* Problem requirements
The lines to return are those below that contain the word "toolbar".

* Source data

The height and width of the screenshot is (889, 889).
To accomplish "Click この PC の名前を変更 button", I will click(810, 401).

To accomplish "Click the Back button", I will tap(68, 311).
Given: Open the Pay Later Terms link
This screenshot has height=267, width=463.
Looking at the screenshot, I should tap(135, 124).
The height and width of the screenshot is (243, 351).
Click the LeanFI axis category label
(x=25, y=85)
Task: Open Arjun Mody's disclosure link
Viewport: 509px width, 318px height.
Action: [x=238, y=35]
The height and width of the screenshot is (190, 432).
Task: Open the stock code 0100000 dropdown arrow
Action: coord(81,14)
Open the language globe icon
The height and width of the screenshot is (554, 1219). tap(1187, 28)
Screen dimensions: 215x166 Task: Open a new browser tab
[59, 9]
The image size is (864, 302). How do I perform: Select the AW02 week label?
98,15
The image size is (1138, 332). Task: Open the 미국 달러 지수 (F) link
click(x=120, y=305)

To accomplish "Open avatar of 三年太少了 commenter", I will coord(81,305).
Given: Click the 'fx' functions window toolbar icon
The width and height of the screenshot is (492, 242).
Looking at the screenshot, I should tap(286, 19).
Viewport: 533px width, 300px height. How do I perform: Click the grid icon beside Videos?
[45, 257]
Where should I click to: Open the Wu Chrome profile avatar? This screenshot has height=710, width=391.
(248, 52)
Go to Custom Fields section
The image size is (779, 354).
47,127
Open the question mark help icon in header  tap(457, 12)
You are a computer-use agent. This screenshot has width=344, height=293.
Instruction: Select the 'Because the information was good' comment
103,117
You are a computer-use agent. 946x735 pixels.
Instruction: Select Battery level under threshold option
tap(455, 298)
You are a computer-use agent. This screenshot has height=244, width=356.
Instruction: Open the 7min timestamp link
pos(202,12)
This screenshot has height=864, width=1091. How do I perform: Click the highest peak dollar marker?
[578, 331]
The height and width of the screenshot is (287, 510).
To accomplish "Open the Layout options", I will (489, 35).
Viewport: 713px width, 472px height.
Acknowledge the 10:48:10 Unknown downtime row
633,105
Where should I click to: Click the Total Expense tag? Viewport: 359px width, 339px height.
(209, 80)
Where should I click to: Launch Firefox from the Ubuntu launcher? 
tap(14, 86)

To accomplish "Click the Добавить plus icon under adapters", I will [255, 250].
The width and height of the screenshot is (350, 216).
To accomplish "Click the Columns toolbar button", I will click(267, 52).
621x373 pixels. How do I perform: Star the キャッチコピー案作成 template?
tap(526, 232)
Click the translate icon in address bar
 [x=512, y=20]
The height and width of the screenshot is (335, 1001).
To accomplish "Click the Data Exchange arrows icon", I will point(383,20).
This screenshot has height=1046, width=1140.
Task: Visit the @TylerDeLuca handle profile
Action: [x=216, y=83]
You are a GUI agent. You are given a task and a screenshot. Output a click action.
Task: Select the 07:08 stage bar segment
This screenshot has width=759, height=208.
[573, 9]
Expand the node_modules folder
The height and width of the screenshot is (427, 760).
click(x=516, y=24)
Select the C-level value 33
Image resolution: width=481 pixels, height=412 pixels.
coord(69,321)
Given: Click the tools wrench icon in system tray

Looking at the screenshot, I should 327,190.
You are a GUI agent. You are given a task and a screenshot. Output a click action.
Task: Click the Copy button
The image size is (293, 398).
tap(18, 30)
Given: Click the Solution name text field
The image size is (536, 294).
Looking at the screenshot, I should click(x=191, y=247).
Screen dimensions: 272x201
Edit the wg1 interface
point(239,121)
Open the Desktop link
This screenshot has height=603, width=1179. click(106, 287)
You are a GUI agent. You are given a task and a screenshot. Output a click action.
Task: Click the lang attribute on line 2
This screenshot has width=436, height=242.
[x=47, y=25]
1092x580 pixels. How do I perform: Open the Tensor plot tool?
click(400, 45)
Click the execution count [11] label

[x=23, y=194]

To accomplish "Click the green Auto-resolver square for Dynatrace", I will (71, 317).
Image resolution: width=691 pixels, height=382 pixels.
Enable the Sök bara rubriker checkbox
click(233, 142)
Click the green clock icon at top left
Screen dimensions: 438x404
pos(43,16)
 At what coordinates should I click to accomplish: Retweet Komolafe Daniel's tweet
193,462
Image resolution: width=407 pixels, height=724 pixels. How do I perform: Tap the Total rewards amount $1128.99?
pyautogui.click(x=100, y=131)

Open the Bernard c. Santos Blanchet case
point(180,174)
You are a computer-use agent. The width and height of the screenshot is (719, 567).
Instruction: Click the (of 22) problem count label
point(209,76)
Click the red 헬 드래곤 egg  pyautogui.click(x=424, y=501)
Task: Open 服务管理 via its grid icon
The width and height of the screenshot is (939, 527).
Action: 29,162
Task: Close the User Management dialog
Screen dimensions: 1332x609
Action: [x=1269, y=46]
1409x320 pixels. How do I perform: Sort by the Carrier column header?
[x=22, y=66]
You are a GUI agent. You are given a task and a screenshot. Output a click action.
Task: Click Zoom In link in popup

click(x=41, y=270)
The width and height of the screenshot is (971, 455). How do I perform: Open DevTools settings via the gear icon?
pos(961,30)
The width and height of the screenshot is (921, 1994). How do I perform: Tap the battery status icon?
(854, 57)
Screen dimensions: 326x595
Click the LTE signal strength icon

* Written response
Given: Click the 'fx' functions window toolbar icon
To accomplish "Click the Columns toolbar button", I will click(267, 52).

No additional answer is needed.